In an era of wall-to-wall reality drivel, imagine a channel where new seasons of Mad Men, Boardwalk Empire and True Blood screened alongside premieres (Game of Thrones, Treme, Mildred Pierce) and classics (Deadwood, The Wire), leavened by new and familiar comedies (Curb Your Enthusiasm, Entourage).
It would be even better if such a channel could extend to other cable dramas, such as Camelot, Justified and Breaking Bad.
After all, while HBO leads this year's Emmy Award nominations, with 104 - double that of the most- nominated free-to-air network, CBS - cable rivals such as Showtime, AMC and FX also stand to win big at the September 19 ceremony.
Sky's Vibe channel will air the ceremony live.
For instance, four of the six drama nominees are cable-television commissions - and of the two that aren't, NBC's Friday Night Lights is so good it might well have been while CBS' The Good Wife at least stands out from the Law & Order, NCIS and CSI franchises.
Moreover, both of those series suffer the same fate here that many cable dramas do: they wind up late- night or go straight to DVD.
TVNZ and MediaWorks TV, which owns TV3 and Four, have largely deemed them too costly or too niche for prime time, hence Game of Thrones languishing for an audience here when it has been hailed around the world.
Some of its contemporaries make it to air by virtue of their inclusion in free-to-air output deals.Others exit prime time after only a few weeks, like TV One's Damages and Justified (the latter resumes 11pm tomorrow), and although the first two seasons of the outstanding Breaking Bad aired in premium slots, there is no chance of it bouncing back in peak-hour on a remodelled, more ratings-driven Four.
Similarly, Prime used to showcase Deadwood and Mad Men in prime time not only as a point of difference, but also because it had nothing else in the video vault.
But now that the channel has higher ratings and more product, it can afford to consign the most recent season of Mad Men, which is up for 19 Emmys, to 11pm.
Even worse, some dramas aren't picked up at all, such as the extraordinary Treme, a sublimely crafted series about the rebuilding of New Orleans that couldn't be more relevant here in the wake of the Christchurch earthquakes.
Some cable dramas do succeed here against the odds, like The Walking Dead, which finishes its high-rating first season on TV2 at 9.30pm tomorrow.

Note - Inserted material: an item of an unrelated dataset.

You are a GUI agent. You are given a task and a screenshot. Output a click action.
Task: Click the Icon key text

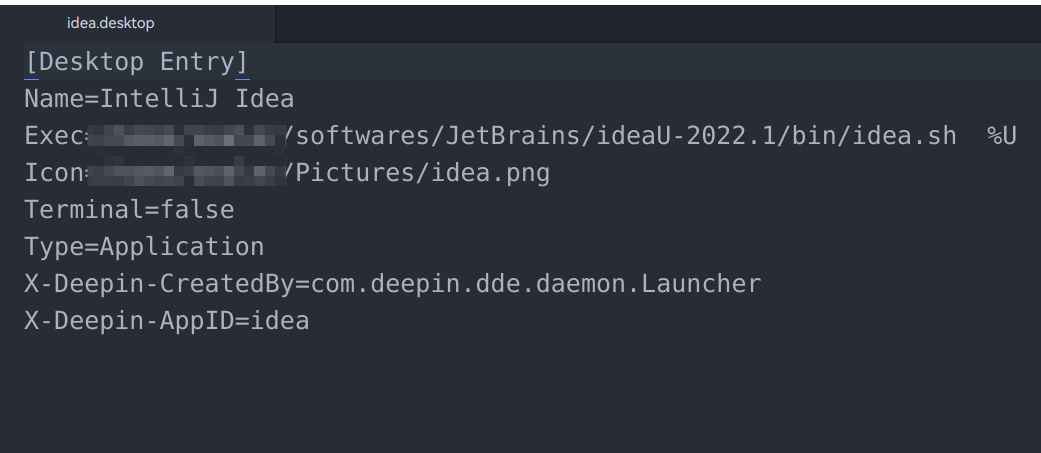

And TV3 sat on Sons of Anarchy for two years before reluctantly taking a punt on it midweek - and being rewarded with one of its biggest hits. So much so that it ran three seasons virtually back to back and is soon to test another cable drama in the same slot, The Borgias.
Of course, it's possible Sky may spread its new cable acquisitions across several channels, such as Sky Movies, The Box and Vibe.
Yet a dedicated HBO-style channel couldn't be timelier.
With Sky now in half the country's homes, and sports and movie subscriptions nearing saturation level, the pay-TV operator is well placed to win new subscribers by capitalising on disenchantment with the quality and quantity of free-to-air prime-time drama.